In contrast to openings of mosques elsewhere in Germany, notably one in Berlin earlier this month which drew heavy protests from local residents, the ceremony went off with no demonstrations.

Instead, buoyed by a festive atmosphere, Muslims and Christians ate donor kebabs, drank tea and chatted together.

“We have nothing to hide so it is time to say goodbye to our mosques which were hidden in backyards,” said Mehmet Ozay, head of the Ditib Turkish-Islamic Union in Marxloh, at the opening ceremony.

People hold on signs 'Made in Marxloh' in front of the newly built Merkez mosque in Duisburg, October 26, 2008. REUTERS/Ina Fassbender

“I can assure you that this beautiful new mosque is quite safe, it is not a symbol of social division in Germany but a symbol of the benefits of human, religious, cultural and social interaction,” he said.

Ditib initiated the project. The cost of building the mosque amounted to roughly 7.5 million euros (6 million pounds), about half of which was funded by the EU and the state of North Rhine-Westphalia.

The ornate interior is decorated in gold, turquoise, red and white paint and golden chandeliers hang from the ceiling.

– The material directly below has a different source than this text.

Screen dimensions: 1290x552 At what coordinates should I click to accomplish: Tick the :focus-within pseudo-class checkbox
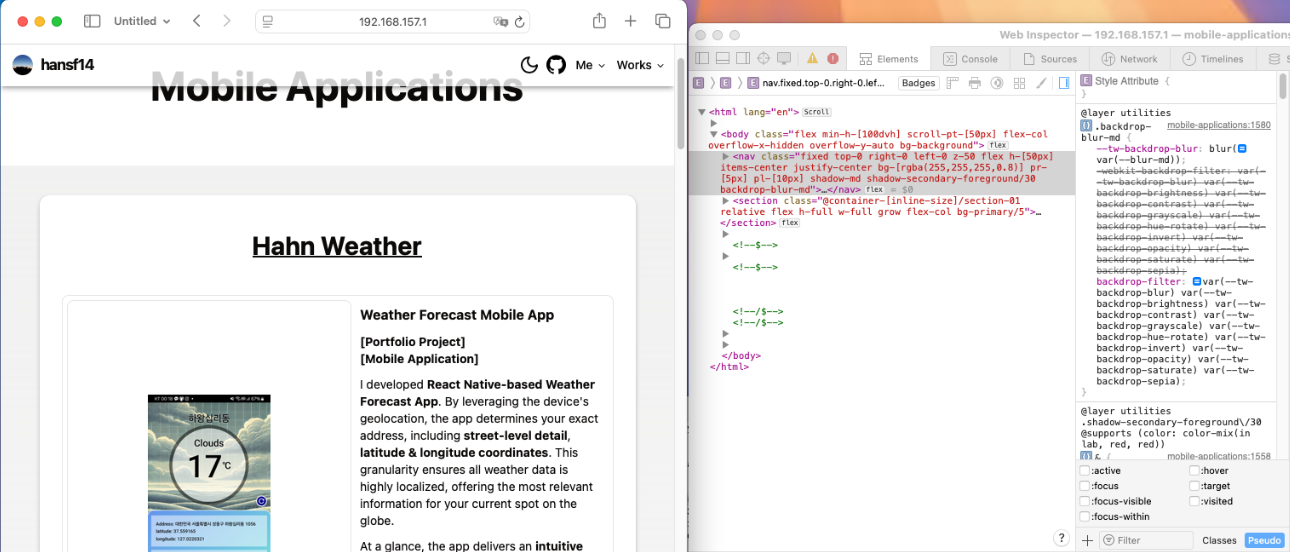[x=1085, y=517]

Imam Sadik Caglar (C) and North Rhine-Westphalia's State Prime Minister Juergen Ruettgers (2R) pose in the newly built Merkez mosque in Duisburg, October 26, 2008. REUTERS/Ina Fassbender

Germany is home to about 3.2 million Muslims, most of whom are Turks and integration has jumped up the political agenda in the last few years.

Germany took on cheap labour from Turkey after the end of World War Two to help rebuild its economy and many workers settled here. The industrial Ruhr area, where Duisburg is located, has a particularly strong Turkish community.

However, younger generations have started to form separate communities and many Turkish youngsters have poor German which limits their job prospects.

Many Muslims complain of Islamphobia and many Germans have spoken out against the building of new mosques.

Conservative Chancellor Angela Merkel has said minarets should not be any taller than church steeples.

Juergen Ruettgers, premier of the state of North Rhine-Westphalia, said the mosque should serve to improve relations. “Not everyone who has a strong foundation of belief is a fundamentalist,” said Ruettgers, a senior member of Merkel’s conservative Christian Democrats.